◆ Selected passage ◆
....................
Instead, let’s take a beat to think of the ones who have suffered most: The Brexiteers themselves.

This, at least, seems to be the message from those on the Leave side now beginning to share their memories of the referendum campaign. After 10 years of soul-searching, they have concluded that they were completely right, that we were completely wrong and that our ingratitude and stubborn refusal to recognise their genius is the only downside of the glory that is Brexit. Enough about poor old thee, what about me, me, me?

The self-pity party began with Sarah Vine’s memoir last year, in which the Daily Mail columnist spoke of her shock and disappointment at no longer being invited to karaoke nights with David and Sam Cameron after her then-husband Michael Gove had stabbed their best mates in the back. 

“You’d find a few tipsy grown-ups warbling through Jolene and air-guitaring madly through Stairway To Heaven,” she wrote of the halcyon days when the four were still chums and at Chequers, “evening drinks were by the fire in the great hall, sprawled in the deep sofas facing each other, mags on the ottoman; swimming through White Ladies, a cocktail that Dave had perfected: slugs of tart lemon juice, sweet Cointreau and an extra cosh of vodka.”
....................
◆ Raw data ◆
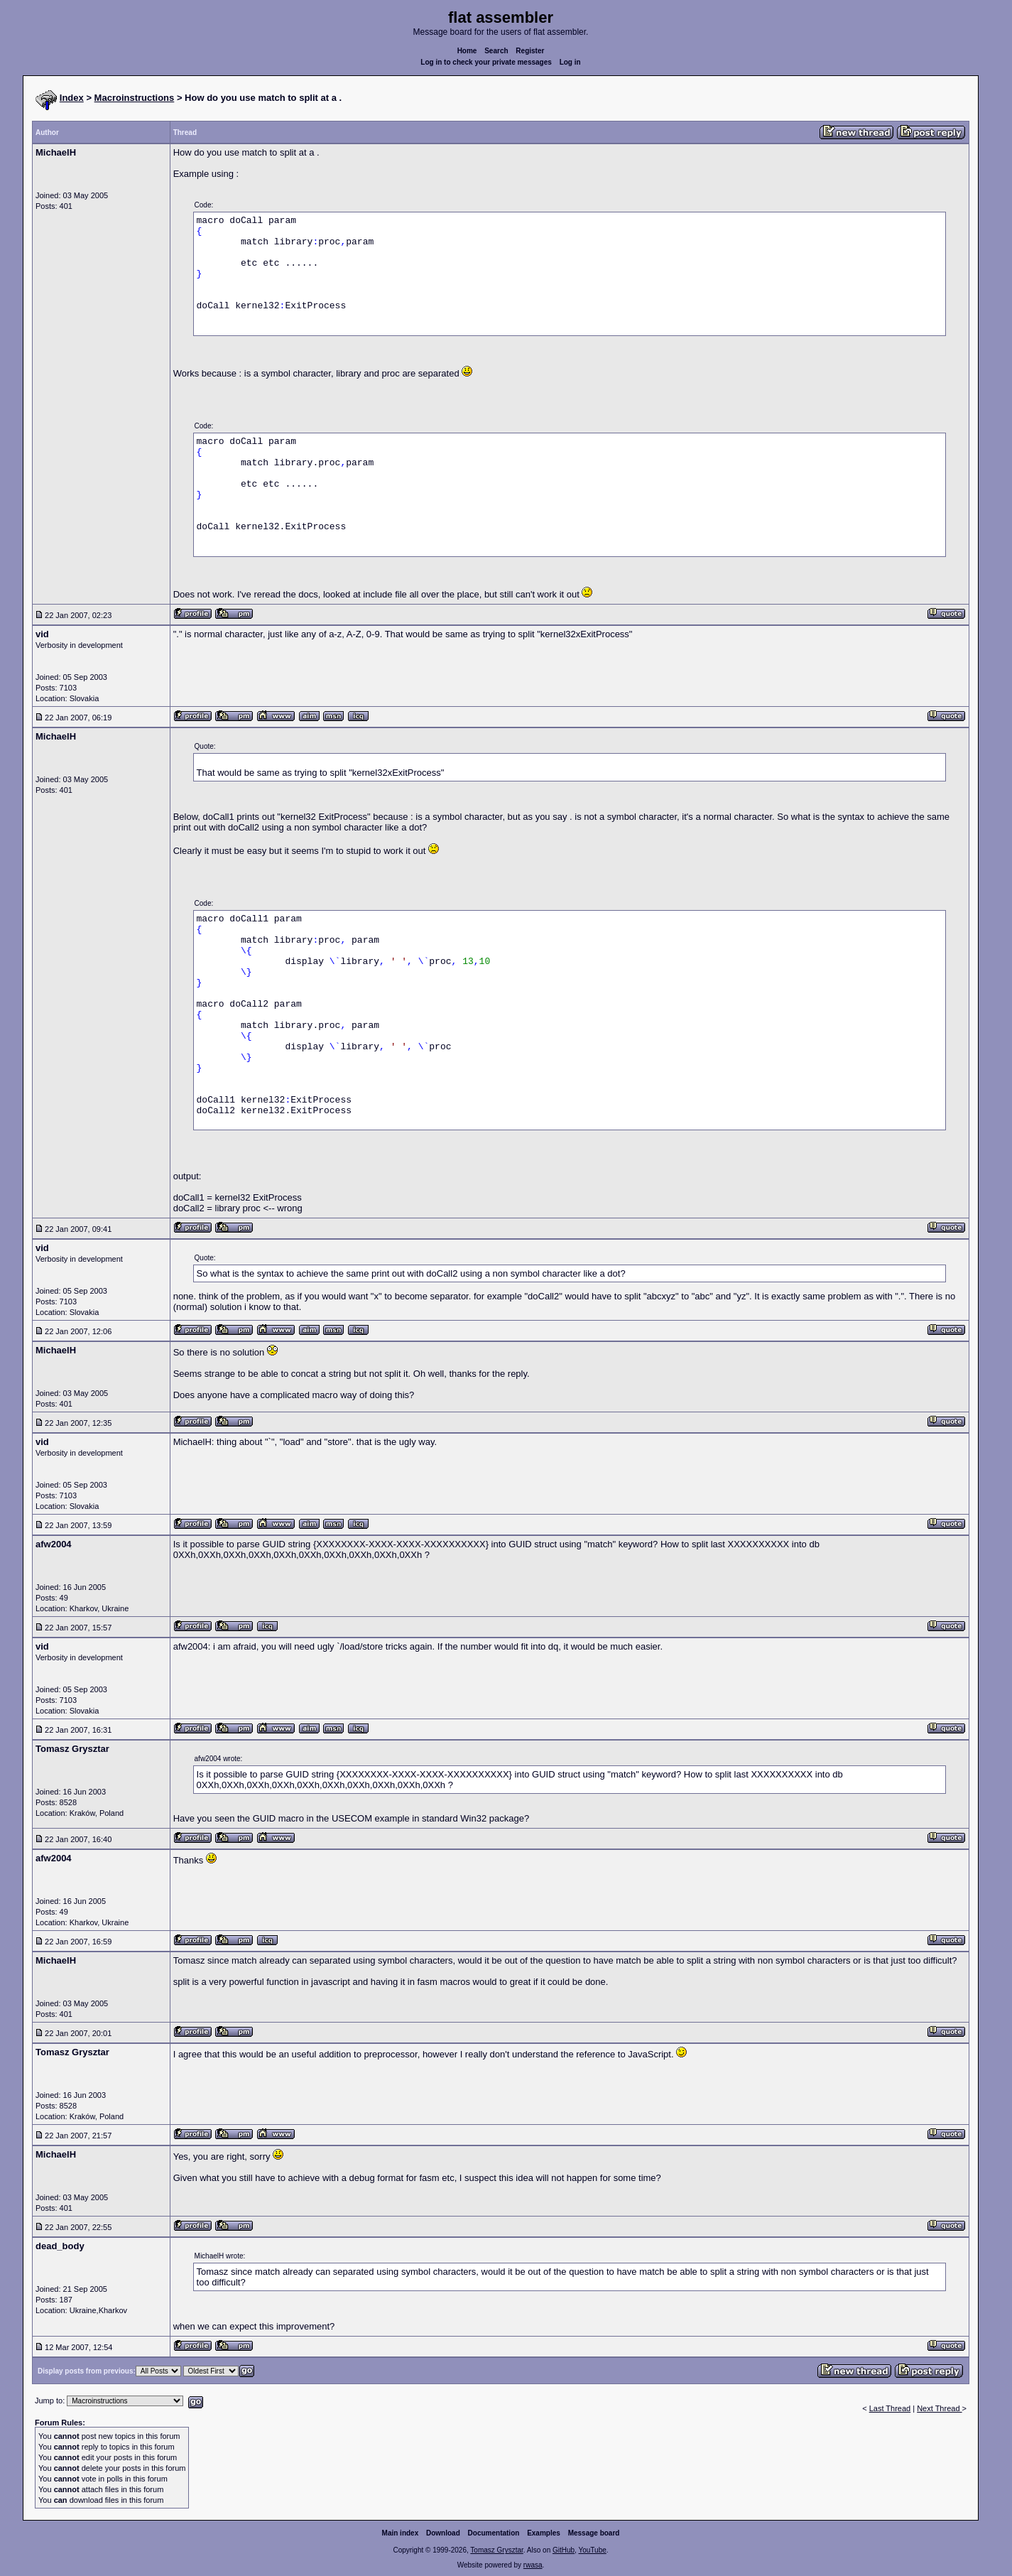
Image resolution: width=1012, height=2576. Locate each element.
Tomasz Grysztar (496, 2550)
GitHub (564, 2550)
....................
◆ Exercise prompt ◆
Continue the opinion piece on Leave campaigners' memories of the Brexit referendum, starting after its last sentence.

◆ Result for this exercise ◆
The irony of these Gatsbyesque gambols going on during the imposition of the crippling austerity measures that made Cameron and George Osborne deeply unpopular ahead of the EU referendum seemed to have escaped Vine, as so much does.

Now the anniversary is leading others to reflect with a similar lack of self-reflection. Vote Leave co-founder Matthew Elliott moaned to the Telegraph that even though in his view Brexit had been a “100 per cent” success, “there were occasions when we were basically invited along to little dinner parties to be pilloried by everybody else, and to be figures of fun… it was a very difficult few years.” 

Another bitter winner is Douglas Carswell, the former Ukip MP who has since used his Brexit freedoms to move to Mississippi, USA. In a chapter of Anthony Seldon’s new book The Brexit Effect, he writes: “Sometimes when our detractors really meant to insult us they’d call us swivel-eyed loons… Before the vote, we Leavers were dismissed as eccentrics; in its wake, the media recast us as racist extremists or even Kremlin stooges… The demonisation of those of us who had won a free election fair and square was relentless, personal and nasty. A few weeks after the result, my eight-year-old daughter was asked to leave her London school.”

It seems strange that Carswell is so upset at having been cast as a swivel-eyed racist extremist in 2016 when he is certainly one in 2026, with his calls for the mass deportation of Muslims and his social media posts including “From Epping to the sea, let’s make England Abdul free.”

Meanwhile, it’s not hard to feel sorry for Carswell’s daughter – after all, her dad is Douglas Carswell. Yet since he offers no further explanation or evidence, a cynic would conclude that the idea of a junior school kicking out a sitting MP’s daughter at age eight, purely because her father’s political beliefs were causing discord during playground hopscotch, seems fishy.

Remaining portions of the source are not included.